#### [Instructions for the task]
Everything from the line holding "You are a GUI" through the end of the records should be printed exactly, apart from the pictures.

#### [Records shown]
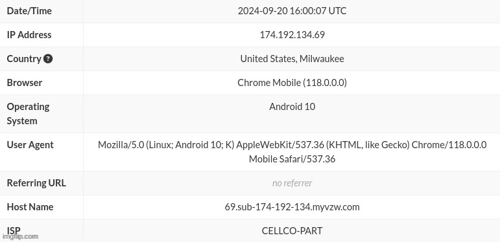Click the 2024-09-20 16:00:07 UTC timestamp
This screenshot has height=242, width=500.
tap(292, 11)
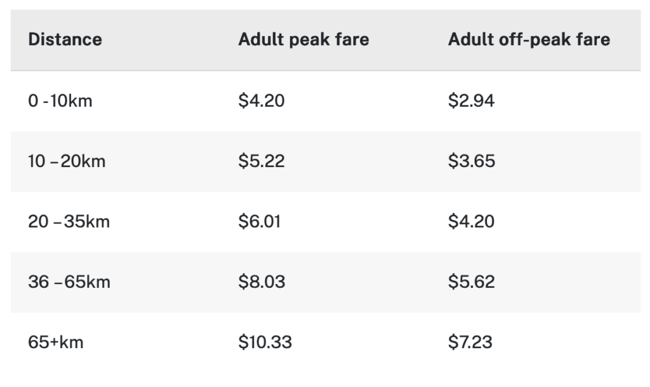Select the 65+km distance cell
The height and width of the screenshot is (387, 650).
[56, 343]
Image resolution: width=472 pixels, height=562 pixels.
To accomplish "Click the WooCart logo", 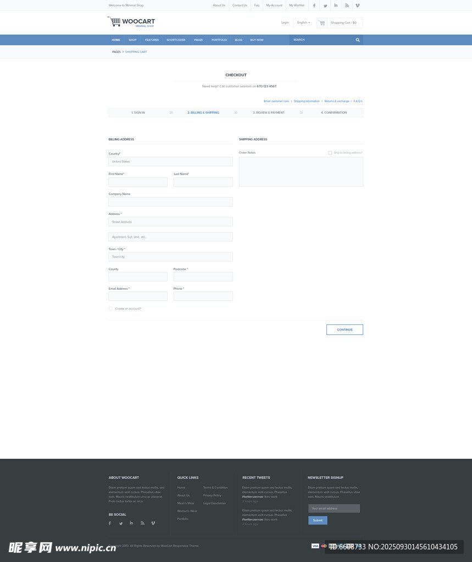I will point(132,22).
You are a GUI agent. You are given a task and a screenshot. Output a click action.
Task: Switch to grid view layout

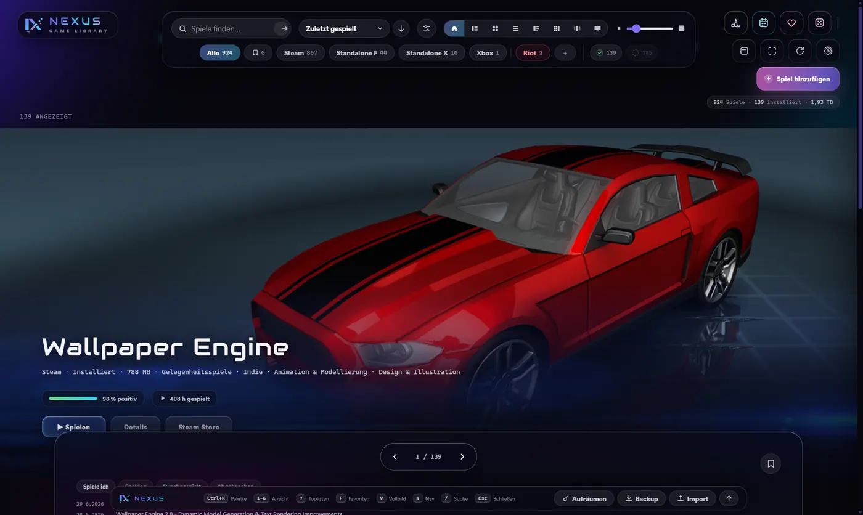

#### [Problem solution]
You are a GUI agent. You are given a task and a screenshot. Output a click action.
Task: Switch to grid view layout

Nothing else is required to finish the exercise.